Making Ansible Network Security 2-3x Faster

At Flatiron Health we use Ansible to configure AWS Network Security groups (see blog).  Over time I noticed more and more timeouts while asserting that the network security state was where we thought it should be.  Digging into the code I found this confusing block of code:

Screen Shot 2017-03-27 at 10.46.39 AM

The timeout happened on the highlight.  Why was checking a group getting all ec2 instances?  It doesn’t even use them unless the target description doesn’t match the existing description.  We could be more lazy in getting ec2 instances if that’s the case.

Digging deeper, the error condition listed on L326 has the intent that if the group is not being used, then maybe the description can be updated.  Presumably that update would be done via deleting the security group and recreating it since security group descriptions are immutable.  This update never happens in the module, so clearly this is a relic.  (side note: the public-ssh group assumption on L322 is another funny relic)

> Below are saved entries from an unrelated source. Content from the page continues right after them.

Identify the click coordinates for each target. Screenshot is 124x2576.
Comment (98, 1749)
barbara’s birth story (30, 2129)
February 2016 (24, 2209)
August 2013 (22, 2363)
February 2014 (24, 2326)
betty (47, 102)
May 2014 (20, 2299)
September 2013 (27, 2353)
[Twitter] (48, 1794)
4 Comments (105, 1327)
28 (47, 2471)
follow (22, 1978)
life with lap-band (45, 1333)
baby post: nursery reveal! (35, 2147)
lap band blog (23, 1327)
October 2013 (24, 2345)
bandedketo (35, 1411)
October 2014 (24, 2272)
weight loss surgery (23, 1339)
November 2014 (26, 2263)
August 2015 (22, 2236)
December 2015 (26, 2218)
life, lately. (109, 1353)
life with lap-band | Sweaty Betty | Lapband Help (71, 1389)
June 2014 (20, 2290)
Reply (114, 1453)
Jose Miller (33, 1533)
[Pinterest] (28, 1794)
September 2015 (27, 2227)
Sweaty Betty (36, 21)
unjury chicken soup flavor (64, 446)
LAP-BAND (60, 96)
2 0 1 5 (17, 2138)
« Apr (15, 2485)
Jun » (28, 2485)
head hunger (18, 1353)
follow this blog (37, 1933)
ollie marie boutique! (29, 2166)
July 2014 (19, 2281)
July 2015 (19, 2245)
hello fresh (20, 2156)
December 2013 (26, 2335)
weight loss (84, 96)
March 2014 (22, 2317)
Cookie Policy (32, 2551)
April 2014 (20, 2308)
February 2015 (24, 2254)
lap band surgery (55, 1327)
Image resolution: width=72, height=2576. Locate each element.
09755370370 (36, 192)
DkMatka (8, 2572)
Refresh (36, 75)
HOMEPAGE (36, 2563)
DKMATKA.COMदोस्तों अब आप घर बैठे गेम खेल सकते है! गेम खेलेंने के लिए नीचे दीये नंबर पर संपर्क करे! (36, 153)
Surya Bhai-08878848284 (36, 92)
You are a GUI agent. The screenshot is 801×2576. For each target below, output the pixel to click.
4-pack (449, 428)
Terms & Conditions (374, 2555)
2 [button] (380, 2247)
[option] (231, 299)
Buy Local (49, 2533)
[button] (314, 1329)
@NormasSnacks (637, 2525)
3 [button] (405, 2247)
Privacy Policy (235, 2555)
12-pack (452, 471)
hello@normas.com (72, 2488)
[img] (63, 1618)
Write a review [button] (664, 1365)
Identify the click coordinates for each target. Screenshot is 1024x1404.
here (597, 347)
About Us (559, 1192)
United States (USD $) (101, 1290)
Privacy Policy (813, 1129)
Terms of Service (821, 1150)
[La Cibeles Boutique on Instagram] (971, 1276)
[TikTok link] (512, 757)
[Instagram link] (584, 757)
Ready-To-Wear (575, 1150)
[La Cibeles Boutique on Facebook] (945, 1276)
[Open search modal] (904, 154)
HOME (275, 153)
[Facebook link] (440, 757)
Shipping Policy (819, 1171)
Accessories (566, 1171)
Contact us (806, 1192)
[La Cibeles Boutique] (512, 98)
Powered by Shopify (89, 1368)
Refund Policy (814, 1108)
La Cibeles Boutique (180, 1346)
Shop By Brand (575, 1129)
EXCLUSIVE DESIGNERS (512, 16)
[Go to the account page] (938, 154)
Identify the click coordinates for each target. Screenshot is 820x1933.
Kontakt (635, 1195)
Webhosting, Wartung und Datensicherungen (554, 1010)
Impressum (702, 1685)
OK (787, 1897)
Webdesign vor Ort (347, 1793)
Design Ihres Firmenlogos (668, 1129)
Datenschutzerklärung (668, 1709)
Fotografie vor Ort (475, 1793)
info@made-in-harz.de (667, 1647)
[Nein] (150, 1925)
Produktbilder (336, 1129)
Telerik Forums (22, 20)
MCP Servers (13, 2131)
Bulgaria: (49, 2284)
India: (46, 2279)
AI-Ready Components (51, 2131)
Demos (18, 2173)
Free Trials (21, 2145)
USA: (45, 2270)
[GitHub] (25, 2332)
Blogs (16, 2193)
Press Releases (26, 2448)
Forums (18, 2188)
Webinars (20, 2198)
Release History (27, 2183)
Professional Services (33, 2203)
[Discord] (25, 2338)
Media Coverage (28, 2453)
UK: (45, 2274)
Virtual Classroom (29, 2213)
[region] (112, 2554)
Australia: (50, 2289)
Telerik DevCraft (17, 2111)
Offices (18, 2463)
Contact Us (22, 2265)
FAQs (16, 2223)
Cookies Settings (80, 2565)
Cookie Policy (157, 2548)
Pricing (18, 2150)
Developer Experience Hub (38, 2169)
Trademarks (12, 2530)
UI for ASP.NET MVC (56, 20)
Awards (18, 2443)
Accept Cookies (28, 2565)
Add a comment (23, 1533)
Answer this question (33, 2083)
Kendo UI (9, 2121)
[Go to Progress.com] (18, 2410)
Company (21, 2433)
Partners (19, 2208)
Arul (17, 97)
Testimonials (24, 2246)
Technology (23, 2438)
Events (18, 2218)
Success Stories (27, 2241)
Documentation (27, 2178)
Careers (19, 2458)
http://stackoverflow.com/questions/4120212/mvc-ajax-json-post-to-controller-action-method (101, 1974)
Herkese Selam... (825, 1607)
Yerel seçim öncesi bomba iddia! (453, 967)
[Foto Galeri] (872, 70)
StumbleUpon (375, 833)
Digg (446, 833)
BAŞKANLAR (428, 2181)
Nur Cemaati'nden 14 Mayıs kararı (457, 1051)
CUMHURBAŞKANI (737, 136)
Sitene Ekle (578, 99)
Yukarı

My recent PR/commit against this code cleaned this up a fair bit and just made it an error if the target description does not equal the existing description without checking if any ec2 instances are using the existing group.

Impact

How expensive is getting all ec2 instances?  Well it depends on how large your AWS account is.  For us the return value was in the ballpark of 1MB (tested via aws ec2 describe-instances).

Before

# ansible==2.1.3.0
time ansible-playbook sg-update.yml --check
...
real 8m23.103s
user 2m3.358s
sys 0m46.586s

After (running Ansible at commit of change)

time ansible-playbook sg-update.yml --check
...
real 3m5.069s
user 1m0.551s
sys 0m38.873s

From 503 seconds to 185 is an appreciable speed up (2.7x faster).  This speedup should apply any time the security group is already present whether in --check mode or not.

I’m looking forward to the next release of Ansible when we can realize these savings.  (I’m not sure if this will be in 2.3, which was just cut, or we’ll have to wait for 2.4)

Thanks to the reviewers/maintainers of Ansible for the review and getting this merged.